Notes on the Nembutsu
Reflections on the wasan of Shinran

Jodo Wasan 13

The Buddha's light cannot be fathomed;
Thus Amida is called 'Buddha of Inconceivable Light.'
All the Buddhas, in acclaiming a person's attainment of birth.
Extol Amida's virtues.

Coming in From the Cold

This wasan describes the admiration that all buddhas have for Amida Buddha. Such admiration is the basis of the Sutra of the Buddha of Immeasurable Life. In it Shakyamuni delivered an account of the Buddha Amida whose Primal Vow and supreme virtue has opened the way for all beings to reach ultimate deliverance from the perpetual round of birth-and-death by trusting in his Vow through the Name (Namu-amida-butsu). In this way, their entry into the path to enlightenment is settled.

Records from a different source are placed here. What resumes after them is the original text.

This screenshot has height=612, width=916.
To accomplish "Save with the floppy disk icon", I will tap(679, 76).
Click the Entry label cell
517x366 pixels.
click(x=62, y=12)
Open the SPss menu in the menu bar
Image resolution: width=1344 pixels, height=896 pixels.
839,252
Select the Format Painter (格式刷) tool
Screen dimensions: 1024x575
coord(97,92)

In the Buddha Dharma, several levels (Sk. bhumi) of development are realised in the movement towards the final goal of liberation: ten, according to Nagarjuna Bodhisattva; fifty-two, according to the Avatamsaka Sutra. Those who have not reached the first stage remain 'beyond the pale'; 'foolish beings' (bombu); the equivalents of spiritual pariahs.

It seems to me that a necessary component of a human sense of significance and belonging has more to do with who is kept out of the group, rather than who has shared values and common ties. I cannot think of an exception to this rule. Every human group and society deliberately excludes individuals who either refuse - or are unable - to conform.

Exclusion is a manifestly cruel punishment. It is such a strong argument against non-conformity that a lot of people prefer to live in misery or distress rather than endure it. In our own consumer society, for example, many long-term unemployed people show all the signs of the psychological distress that comes from exclusion. In a society which, like ours, is governed by the flowing stream of public opinion, the creation of pariah categories varies from generation to generation.

Many schools of the Buddha Dharma have willingly held onto a rule of exclusion; in spite of the attempts of many modern proponents who claim otherwise. Ordinary people must take second place in the scheme of salvation; the value of the monastic way of life is considered the main - if not the only - focus of Buddhist practice. However, in the Sutra of the Buddha of Immeasurable Life, Shakyamuni explains how Amida Buddha could deliver ordinary people from the round of birth and death by the power of his Primal Vow. This teaching, which embraces all, forsaking none (sesshu fusha) has been the basis of the rich and joyous tradition of Pure Land Buddhism.

It is no wonder then that, as he put his brush to paper to create the wasan we are now considering, Shinran's heart must have been bursting with a joy which simply could not be suppressed. For he had just finished the first draft of his great masterpiece, the Kyo Gyo Shin Sho, in which he had amassed written evidence to support his conviction that, thanks to Amida Buddha's Primal Vow, the hierarchical assumptions which had prevailed in the Buddhist world are not immutable. He showed that ordinary people - and especially women - were in fact the primary focus of the Buddhist way; that a way to liberation from birth-and-death was clearly available to all. Those ordinary folk who had taken second place in much of Buddhist history, could now come in from the cold.